As drivers of culture, festivals and outdoor events should be creating roadmaps towards a liveable future, not least because it protects our ability to continue putting these events on. Using Powerful Thinking’s Industry Green Survey 2019, the SMGO report finishes by looking at the barriers holding us back, offering ways to overcome them and commit to the pledge.

We all need to endeavour to play a leadership role, inspiring audiences, the wider festival industry and society to make positive change for the planet’s future. SMGO and Vision 2025 is offering the tools for us to do this, and Kambe Events is a proud supporter of the work gone into producing these resources. To end with the rallying cry in SMGO’s introduction: “It is a formidable task that is at once deeply ethical and creative. We can be daunted by it or we can choose to embrace it, taking it on with the full power of our inspiring and relentless UK festival community.”
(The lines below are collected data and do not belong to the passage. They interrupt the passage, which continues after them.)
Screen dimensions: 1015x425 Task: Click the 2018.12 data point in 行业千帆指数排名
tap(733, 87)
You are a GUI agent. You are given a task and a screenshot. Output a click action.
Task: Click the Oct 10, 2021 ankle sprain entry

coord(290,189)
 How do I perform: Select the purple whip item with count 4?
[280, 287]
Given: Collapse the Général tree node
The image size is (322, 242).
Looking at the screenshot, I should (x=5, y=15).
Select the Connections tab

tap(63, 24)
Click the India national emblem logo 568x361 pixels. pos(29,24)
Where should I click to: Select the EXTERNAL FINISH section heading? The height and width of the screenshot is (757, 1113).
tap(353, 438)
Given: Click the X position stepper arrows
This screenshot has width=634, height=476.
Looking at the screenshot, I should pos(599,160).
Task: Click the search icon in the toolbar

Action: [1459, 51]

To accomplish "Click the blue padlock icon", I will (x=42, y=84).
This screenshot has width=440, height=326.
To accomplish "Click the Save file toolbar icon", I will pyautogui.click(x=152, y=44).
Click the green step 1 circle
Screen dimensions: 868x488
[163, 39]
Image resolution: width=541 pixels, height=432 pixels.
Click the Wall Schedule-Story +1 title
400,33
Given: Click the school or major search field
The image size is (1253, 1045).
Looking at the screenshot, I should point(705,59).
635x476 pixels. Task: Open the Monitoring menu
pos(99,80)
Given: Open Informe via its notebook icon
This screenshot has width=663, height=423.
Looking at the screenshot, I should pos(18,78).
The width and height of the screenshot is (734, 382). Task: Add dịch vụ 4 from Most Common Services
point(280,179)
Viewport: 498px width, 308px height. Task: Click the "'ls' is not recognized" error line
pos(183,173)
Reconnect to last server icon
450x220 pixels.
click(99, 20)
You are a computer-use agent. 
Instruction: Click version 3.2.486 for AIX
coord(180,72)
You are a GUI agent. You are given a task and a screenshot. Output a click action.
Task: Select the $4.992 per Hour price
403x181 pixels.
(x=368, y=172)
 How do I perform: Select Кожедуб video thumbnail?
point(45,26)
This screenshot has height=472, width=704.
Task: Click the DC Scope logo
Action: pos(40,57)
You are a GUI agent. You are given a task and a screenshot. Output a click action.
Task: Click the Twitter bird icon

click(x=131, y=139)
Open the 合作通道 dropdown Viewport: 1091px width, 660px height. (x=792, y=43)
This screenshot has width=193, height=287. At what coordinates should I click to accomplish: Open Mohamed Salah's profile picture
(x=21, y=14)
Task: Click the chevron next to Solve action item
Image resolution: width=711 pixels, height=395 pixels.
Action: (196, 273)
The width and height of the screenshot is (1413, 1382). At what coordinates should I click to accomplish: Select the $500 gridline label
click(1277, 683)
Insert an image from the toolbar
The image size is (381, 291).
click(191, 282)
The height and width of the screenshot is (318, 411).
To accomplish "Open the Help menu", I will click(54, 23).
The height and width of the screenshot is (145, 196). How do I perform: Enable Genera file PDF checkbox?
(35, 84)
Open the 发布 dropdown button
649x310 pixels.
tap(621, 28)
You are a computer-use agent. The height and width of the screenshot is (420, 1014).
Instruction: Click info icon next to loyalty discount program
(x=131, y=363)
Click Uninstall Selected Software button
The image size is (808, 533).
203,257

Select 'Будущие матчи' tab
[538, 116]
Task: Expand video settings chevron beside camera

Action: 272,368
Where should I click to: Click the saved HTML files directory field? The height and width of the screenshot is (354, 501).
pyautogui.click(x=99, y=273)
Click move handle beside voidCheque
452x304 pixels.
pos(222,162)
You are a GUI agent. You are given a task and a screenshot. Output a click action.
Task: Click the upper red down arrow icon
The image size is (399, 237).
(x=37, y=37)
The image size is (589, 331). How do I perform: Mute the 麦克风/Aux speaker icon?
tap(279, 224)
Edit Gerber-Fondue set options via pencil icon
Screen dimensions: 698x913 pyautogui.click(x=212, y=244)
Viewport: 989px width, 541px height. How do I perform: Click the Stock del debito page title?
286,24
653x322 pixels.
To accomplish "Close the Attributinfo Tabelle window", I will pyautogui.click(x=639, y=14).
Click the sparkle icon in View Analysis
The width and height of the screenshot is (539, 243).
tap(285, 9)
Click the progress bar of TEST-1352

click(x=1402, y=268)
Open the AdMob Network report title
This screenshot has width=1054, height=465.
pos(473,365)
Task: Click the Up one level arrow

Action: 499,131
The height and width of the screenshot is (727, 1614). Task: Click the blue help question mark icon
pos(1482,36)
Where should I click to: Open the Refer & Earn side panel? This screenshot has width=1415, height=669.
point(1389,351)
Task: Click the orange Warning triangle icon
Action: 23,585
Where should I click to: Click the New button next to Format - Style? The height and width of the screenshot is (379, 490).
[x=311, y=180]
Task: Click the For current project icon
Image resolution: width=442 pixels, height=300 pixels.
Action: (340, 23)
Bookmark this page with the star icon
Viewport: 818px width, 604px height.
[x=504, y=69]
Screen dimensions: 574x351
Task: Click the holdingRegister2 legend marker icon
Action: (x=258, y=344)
All statistics taken from the SMGO report. This can be found on the Vision 2025 website

Festival Vision 2025 logo


Kate Burgess works as marketing assistant for Kambe Events, covering its events Shambala Festival and Starry Skies Camp. She joined the team in 2018 and runs Shambala’s Adventures In Utopia blog. Headed for a part-time Masters degree in cultural theory, Kate, like Kambe, is passionate about where culture, creativity and community can intersect to bring about more ecological, sustainable futures.